Elle a rencontré une vingtaine de personnes*, les a photographiées dans un lieu de leur choix, « un lieu signifiant pour elles ». Elle a écouté leur récit de l’adulte qu’elles étaient devenues, leur regard sur la protection de l’enfance, leur témoignage a été écrit avec les personnes et elles lui ont confié une photo d’elles prise durant le placement. En attendant de pouvoir organiser une exposition, Lucile Barbery nous a confié six portraits avec leurs témoignages, retrouvez celui de Gabrielle déjà en ligne, et découvrez celui de Romain

* Les prénoms ont été modifiés

ROMAIN

Romain, 28 ans, dans un parc de la banlieue grenobloise. (c) Lucile Barbery

" J’ai été placé vers mes 8 ans. Je me suis toujours senti soutenu. Mon assistante sociale nous a suivi du placement jusqu’à la fin de l’accompagnement jeune majeur. J’ai fait de belles rencontres, j’avais toujours quelqu’un sur qui compter, je me suis senti entouré. C’est peut-être pour ça que j’ai bien vécu le foyer. Je suis toujours en lien avec des anciens éducateurs. L’une d’elles est devenue ma marraine, le fil conducteur c’est elle, elle était stagiaire dans mon premier foyer, elle est devenue éduc dans mon second foyer.

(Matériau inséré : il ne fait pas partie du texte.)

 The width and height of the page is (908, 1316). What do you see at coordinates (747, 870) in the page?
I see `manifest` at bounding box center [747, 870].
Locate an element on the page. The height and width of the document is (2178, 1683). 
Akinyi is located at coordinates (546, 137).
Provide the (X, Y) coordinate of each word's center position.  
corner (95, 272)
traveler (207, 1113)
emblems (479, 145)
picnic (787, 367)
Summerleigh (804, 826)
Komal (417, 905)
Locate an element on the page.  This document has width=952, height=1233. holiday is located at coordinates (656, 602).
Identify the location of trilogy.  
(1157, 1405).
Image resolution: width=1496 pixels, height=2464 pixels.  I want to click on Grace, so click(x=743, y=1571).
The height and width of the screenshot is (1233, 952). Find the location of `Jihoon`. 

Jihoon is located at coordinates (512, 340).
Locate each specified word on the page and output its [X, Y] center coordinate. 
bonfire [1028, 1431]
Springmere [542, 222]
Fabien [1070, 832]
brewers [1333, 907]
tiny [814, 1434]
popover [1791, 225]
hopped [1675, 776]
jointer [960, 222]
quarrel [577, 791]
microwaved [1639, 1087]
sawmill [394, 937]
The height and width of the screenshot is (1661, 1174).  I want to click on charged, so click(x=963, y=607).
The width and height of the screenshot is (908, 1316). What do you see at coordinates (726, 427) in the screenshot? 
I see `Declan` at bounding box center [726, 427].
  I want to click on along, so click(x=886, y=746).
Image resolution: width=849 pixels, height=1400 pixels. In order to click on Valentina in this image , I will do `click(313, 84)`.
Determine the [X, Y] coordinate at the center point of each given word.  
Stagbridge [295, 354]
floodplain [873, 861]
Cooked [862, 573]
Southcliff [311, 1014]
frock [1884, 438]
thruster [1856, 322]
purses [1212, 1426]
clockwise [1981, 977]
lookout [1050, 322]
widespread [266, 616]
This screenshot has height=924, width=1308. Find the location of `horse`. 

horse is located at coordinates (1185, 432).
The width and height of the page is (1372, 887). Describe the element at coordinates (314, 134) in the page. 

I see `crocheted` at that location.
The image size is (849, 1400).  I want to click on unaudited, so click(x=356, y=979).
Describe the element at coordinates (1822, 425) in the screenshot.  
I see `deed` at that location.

Maintenant, elle nous a demandé à mon frère et à moi d’être les tuteurs de sa fille s’il lui arrivait quelque chose. Le plaisir c’est aussi d’avoir pu faire des activités qu’en famille j’aurai jamais pu faire.

Mais, quand je suis arrivé au second foyer, le juge a décidé qu’on ne pouvait plus voir notre mère. On se faisait punir, on ne savait pas pourquoi. C’est certainement ce qui a causé le décès de ma mère. Je venais d’acheter un souvenir en colonie pour elle, lorsque j’ai appris qu’elle était décédée.
Avec tout ce qui m’est arrivé, j’aurai pu mal tourner. Mais c’est une question de volonté, c’est une sorte de reconnaissance pour mes parents qui sont plus de ce monde.

A 21 ans je n’avais plus de suivi par le foyer. Le passage des 21 ans j’avais pas envie. T’entres dans le grand bain. Là t’as intérêt à être débrouillard. Maintenant, j’ai un BTS bâtiment, je suis commercial, j’ai mon appartement, je suis en couple. J’aimerais bien reprendre des études. J’en suis là aujourd’hui, je suis quelqu’un d’épanoui. J’aime bien faire le con, quand on parle de sujets difficiles, j’esquive par l’humour. je lâche pas prise. J’ai un credo : Y’a toujours pire, c’est pas parce qu’il t’arrive une tuile qu’il faut pas continuer à avancer. Tant que t’es pas mort, t’avances ".